# Empfehlungen MTB-Shops in/um Köln



## Jxn (23. April 2020)

Hallo zusammen,

ich habe das biken die letzte Zeit für mich wiederentdeckt, vielleicht hatte die erzwungene Änderung des Freizeit-Verhaltens dahin gehend ja auch einen positiven Effekt.

Mein altes Jugend-Mtb ist jedoch etwas klein, hat schon fast 20 Jahre auf dem Buckel und die eine oder andere Komponente müsste selbst für die einfacheren Trails in Richtung Bergisches dringend überholt werden. Außerdem ist das gute Stück als Rigid-Bike auf 26“ zwar traumhaft leicht, im Gelände allerdings nicht unbedingt komfortabel zu fahren.
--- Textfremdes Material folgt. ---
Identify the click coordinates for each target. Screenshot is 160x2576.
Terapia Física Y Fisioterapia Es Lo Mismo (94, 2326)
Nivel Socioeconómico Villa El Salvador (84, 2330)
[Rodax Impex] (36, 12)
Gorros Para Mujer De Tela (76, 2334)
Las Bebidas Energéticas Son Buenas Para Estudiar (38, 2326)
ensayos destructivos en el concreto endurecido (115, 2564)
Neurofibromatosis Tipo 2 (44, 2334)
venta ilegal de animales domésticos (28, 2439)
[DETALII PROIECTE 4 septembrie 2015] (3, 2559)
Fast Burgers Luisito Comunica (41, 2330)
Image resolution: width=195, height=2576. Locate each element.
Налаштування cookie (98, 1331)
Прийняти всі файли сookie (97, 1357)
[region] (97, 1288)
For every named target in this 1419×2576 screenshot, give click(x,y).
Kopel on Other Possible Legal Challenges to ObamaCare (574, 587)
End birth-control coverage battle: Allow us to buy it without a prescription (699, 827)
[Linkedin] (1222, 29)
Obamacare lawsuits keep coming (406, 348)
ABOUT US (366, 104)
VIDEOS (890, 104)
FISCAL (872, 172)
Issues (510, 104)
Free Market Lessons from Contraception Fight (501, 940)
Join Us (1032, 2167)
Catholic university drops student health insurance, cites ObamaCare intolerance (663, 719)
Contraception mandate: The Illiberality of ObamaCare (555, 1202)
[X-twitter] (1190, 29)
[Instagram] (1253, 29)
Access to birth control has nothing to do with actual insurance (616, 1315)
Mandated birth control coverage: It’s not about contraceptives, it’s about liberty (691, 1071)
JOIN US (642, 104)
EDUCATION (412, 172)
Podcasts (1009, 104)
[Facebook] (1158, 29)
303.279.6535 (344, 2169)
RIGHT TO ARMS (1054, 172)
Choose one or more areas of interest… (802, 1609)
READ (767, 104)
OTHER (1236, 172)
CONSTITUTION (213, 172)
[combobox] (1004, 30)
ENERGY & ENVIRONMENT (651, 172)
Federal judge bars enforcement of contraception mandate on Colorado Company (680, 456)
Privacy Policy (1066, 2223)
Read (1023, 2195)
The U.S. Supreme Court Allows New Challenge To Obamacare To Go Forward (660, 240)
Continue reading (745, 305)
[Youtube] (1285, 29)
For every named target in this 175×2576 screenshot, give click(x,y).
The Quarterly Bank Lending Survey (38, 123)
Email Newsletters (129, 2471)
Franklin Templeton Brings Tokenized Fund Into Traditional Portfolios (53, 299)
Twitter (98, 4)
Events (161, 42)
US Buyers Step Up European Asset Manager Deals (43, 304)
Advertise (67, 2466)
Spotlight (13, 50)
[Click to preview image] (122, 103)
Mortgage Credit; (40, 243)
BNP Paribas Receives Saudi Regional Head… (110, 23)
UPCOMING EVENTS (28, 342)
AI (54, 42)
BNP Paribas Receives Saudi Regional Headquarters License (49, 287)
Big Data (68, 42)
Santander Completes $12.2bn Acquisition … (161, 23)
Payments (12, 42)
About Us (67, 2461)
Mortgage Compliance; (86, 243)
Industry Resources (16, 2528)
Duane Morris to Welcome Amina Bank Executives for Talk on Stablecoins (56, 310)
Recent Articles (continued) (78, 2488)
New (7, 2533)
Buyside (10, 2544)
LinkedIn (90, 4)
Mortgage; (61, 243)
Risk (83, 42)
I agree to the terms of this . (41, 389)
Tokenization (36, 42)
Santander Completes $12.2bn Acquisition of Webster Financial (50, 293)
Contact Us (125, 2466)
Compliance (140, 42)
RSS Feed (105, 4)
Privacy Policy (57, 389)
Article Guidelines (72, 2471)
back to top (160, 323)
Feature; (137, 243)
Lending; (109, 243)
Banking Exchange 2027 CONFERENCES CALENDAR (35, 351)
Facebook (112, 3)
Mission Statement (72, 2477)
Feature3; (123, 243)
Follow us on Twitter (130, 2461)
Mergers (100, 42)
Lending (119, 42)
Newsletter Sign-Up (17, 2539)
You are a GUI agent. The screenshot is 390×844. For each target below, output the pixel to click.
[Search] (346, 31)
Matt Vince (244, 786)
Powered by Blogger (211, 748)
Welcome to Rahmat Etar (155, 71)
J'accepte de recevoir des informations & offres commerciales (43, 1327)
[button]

Daher möchte ich mir ein neues Rad anschaffen, habe aber aufgrund 0 Erfahrung in dem Bereich in den letzten 15 Jahren sowie einer für meine Größe recht kurze Schrittlänge bedenken bzgl eines Onlinekaufs.

Um dann mal zum Punkt zu kommen:
Kann jemand gute Bike-Shops hier in/um Köln empfehlen? Ich war schon bei zwei normalen Fahrradgeschäften hier ums Eck, allerdings schienen die von der Materie auch nicht mehr Ahnung zu haben als ich nach 2 Wochen Google.

hinsichtlich Google: habe ich natürlich schon bemüht, allerdings sollte man ja auch Rezensionen auf Google und co mit vorsichtig genießen.

falls relevant: ich suche nach einem trailtauglichem Hardtail, Fully wird bei Ggf irgendwann ausreichenden Können angeschafft.

Vielen Dank im Voraus!


----------



## GuidoM (23. April 2020)

Ich schmeiß mal Breuer´s in den Raum (Köln Longerich)








						Breuers Bikebahnhof
					

Breuers Bikebahnhof ist dein erster Ansprechpartner für hochwertige E-Bike und Fahrräder im Kölner Raum.



					bikebahnhof.de
				




Große Auswahl und Möglichkeit in der Halle zu testen bietet B.O.C (Ehrenfeld)








						Fahrrad Filiale Köln | B.O.C.
					

Fahrradladen B.O.C. Köln ✅ Indoor-Teststrecke ✅ Kostenlose Erstinspektion ✅ Geld-Zurück-Garantie ✅ Zufriedenheitsgarantie ✅ Qualifiziertes Fachpersonal ✅ Jetzt entdecken!




					www.boc24.de


----------



## MTB-News.de




----------



## Steff1337 (23. April 2020)

Breuer's Bikebahnhof kannte ich noch nicht. danke dafür 

ich war mal vor Jahren bei McTrek in Deutz/Poll. Eher ein Outdoorladen. Erinnere mich aber, dass die ne Menge Mountainbikes dort hatten.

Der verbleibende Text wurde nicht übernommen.